Instructions to follow: Repeat the listing exactly. The images do not belong in the copy.
******
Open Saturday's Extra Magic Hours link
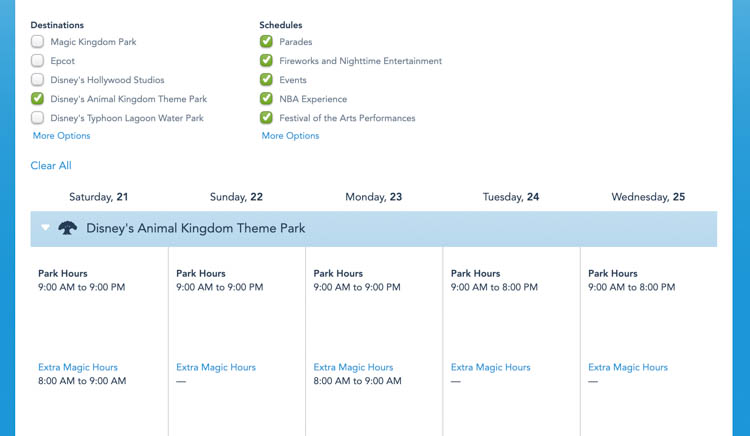This screenshot has height=436, width=750. 78,367
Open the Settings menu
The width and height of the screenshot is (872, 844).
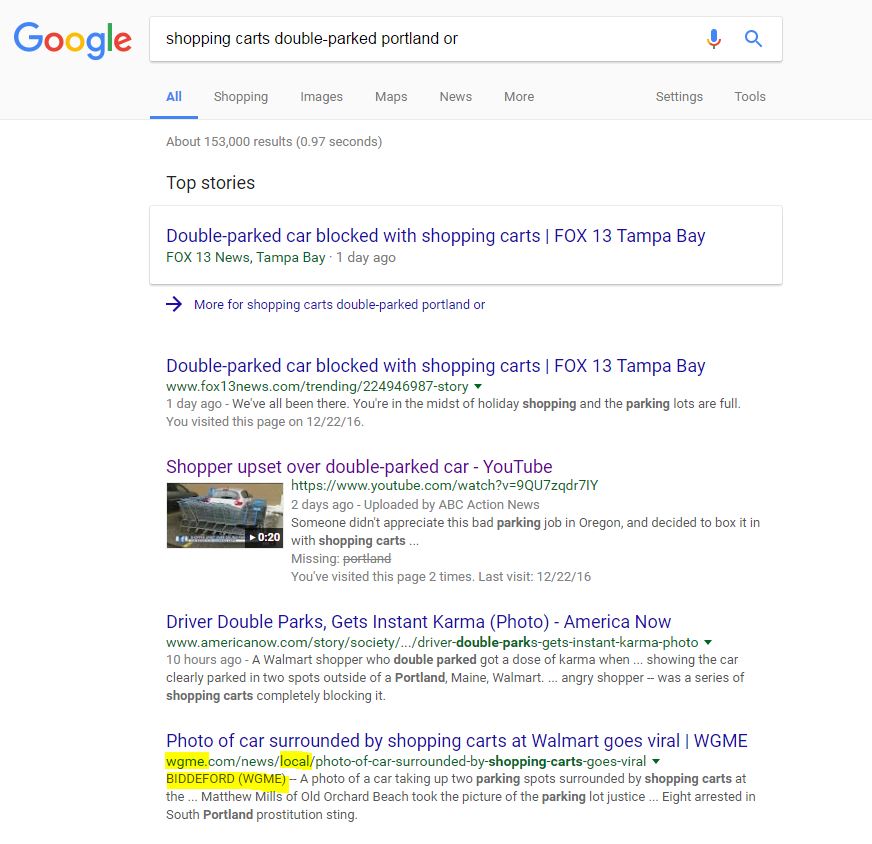point(679,97)
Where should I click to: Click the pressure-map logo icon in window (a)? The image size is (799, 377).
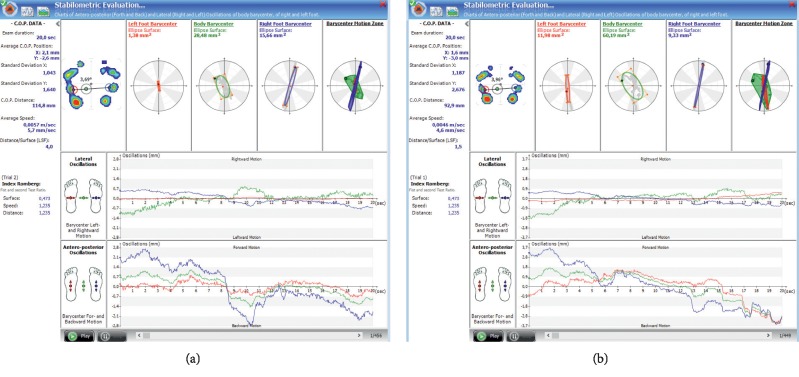point(11,9)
******
Answer for the task:
Open Saturday's Extra Magic Hours link
This screenshot has height=436, width=750. 78,367
Open the Settings menu
The width and height of the screenshot is (872, 844).
point(679,97)
Where should I click to: Click the pressure-map logo icon in window (a)? The image size is (799, 377).
point(11,9)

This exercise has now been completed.